親ばかなことをいいながら、ママは最速のスピードで私の髪を結んだ。私は着せ替え人形みたいに微動だにせず、支度のすべてをママに任せた。



「リア、行けるかな。」

「いけるいける!急いで!」

「はぁ~行きたくないよぉ~。」



あの事件から1日も経ってないのに、王城に足を踏み入れる事すらおっくうに感じられた。でも私の小言なんて耳にも入れずに、ママは追い出すみたいにして家から私たちを出した。



「気を付けてね。」

「今日は俺がいる、大丈夫だよ。」



それでも私たちが行くときには、ママはとても心配そうな顔をしていた。そんな顔するくらいなら家に居させてくれってわがままを言いたかったけど、これ以上困らせないためにも、おとなしく王城に向かうことにした。



「リア、今日は難しいお話をするんだ。」

「うん。大臣さんがくるんでしょ~?私寝ちゃいそう。」



本当に寝てしまいそうだって思うくらい、全く疲れが抜けてなかった。

でもパパは私の言葉を聞いて「ダメだよ」と言って、困った顔で笑った。


「王様がどうしてリアを呼んだのか分からないけど、分からなくてもとりあえず聞いていてほしい。」

「うん、わかった。じゃないとワッフルせんべいもらえないかもしれないしね!」


いやなものはいやだけど、お給料が支給されるんだからその分くらいは働かないといけない。だらけたい気持ちに何とか喝を入れて、どんどん迫ってくる王城を見つめた。




「お待ちしておりました。」



王城に着くと、いつも通りミアさんが待っていてくれた。でもミアさんまで申し訳なさそうな顔で私をみるもんだから、私は出来る限りの笑顔を作って「ごきげんよう」とあいさつをした。



「それではどうぞ。」



それからミアさんがスムーズに通してくれたのは、前王様に会ったのとは違う場所だった。でもやっぱりドアはとても大きくて、子供の手では開けられそうにもないくらい重そうだ。
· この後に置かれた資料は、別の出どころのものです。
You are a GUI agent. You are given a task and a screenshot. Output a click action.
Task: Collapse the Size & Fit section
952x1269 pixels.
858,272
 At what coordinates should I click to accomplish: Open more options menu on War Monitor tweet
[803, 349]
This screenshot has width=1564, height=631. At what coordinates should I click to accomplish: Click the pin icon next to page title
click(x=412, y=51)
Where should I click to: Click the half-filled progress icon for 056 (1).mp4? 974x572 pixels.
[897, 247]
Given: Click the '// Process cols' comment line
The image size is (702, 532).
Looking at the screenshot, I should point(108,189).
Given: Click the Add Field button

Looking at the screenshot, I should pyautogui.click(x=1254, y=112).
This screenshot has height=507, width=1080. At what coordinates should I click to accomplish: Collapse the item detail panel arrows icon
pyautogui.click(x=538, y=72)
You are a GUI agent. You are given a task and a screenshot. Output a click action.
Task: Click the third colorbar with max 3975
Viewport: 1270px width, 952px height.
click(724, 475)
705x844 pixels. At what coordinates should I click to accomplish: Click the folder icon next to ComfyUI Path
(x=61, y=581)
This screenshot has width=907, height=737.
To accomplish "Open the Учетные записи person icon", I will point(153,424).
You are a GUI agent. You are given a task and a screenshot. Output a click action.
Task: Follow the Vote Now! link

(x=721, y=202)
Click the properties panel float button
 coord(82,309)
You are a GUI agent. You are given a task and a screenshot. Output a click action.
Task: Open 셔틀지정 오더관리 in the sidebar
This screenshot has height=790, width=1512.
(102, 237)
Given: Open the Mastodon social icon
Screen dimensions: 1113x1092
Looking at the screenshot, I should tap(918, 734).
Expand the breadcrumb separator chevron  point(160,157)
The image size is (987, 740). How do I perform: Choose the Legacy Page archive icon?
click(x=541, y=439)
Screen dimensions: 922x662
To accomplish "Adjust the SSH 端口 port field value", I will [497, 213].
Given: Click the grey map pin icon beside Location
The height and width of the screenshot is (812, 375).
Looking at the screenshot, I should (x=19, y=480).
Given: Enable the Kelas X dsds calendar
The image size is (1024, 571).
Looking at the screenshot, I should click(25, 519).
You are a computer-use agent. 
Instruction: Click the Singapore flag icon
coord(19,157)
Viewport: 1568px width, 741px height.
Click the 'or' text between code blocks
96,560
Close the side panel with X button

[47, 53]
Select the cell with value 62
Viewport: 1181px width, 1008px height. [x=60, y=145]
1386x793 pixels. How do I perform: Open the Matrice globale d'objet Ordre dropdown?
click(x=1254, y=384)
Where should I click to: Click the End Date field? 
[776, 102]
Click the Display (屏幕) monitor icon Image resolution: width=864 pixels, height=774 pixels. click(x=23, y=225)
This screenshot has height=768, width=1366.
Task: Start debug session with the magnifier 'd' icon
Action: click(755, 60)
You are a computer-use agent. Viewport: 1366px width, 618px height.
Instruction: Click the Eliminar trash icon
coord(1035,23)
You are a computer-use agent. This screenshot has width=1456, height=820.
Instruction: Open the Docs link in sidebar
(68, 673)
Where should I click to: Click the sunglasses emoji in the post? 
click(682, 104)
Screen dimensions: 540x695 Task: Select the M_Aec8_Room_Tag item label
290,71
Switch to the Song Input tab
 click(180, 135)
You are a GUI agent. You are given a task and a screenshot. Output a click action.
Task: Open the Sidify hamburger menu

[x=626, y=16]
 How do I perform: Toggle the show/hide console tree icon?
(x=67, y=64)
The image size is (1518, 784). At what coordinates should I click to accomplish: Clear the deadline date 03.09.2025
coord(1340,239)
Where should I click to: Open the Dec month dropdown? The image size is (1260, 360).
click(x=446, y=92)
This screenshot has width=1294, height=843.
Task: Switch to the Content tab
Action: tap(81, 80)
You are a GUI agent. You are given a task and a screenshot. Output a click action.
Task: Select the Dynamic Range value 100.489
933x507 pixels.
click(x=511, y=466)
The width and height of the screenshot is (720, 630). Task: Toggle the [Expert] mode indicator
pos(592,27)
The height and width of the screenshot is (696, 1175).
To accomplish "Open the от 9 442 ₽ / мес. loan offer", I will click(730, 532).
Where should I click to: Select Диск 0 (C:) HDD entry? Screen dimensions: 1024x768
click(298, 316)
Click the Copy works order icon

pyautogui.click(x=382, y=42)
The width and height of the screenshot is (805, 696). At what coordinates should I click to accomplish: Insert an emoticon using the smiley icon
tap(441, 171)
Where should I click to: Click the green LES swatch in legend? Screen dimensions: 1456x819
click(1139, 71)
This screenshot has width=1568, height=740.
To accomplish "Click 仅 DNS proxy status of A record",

それだけここに入るにはハードルがあるってことなんだろうけど、私は6歳にして、ここをくぐりぬけてしまう。



――――私よ、やっぱりやりすぎだと思う。



自分自身に問いかけてみたけど、もうそれは遅い。

私は昨日王様の前にいたときみたいに決意を固くして、パパの手を強く握ってその部屋へと足を踏み入れた。



「失礼いたします。」



部屋に入って、パパはいつも通りの挨拶をした。それが終わったのを見て私も丁寧に腰を下げて、初めて会う大臣の皆様の顔を見た。



部屋の中にはすでに、7人の大臣がいた。

みんな想像通りの"大臣"って感じのおじさんで、パパよりもずっといい服を着ていた。


その大臣のおじさんたちは、私たちをすごく厳しい目で見ていた。想像はしていたものの、風当たりの強さに今すぐ引き返したくなる気持ちを何とかおさえて、私はパパの横を堂々と歩いた。



――――ん、待てよ。



昨日クソ男に会ったせいで忘れかけていたことを、私はそこで思い出した。



――――そうだ、私、天使なんじゃん。



大事なことを忘れていた。

私がそんなことを考えている間にパパが用意されている席に遠慮がちに座ったから、私もその椅子に座った後、まだ怖い顔でこちらを見ている大臣の一人のことを、見つめてみることにした。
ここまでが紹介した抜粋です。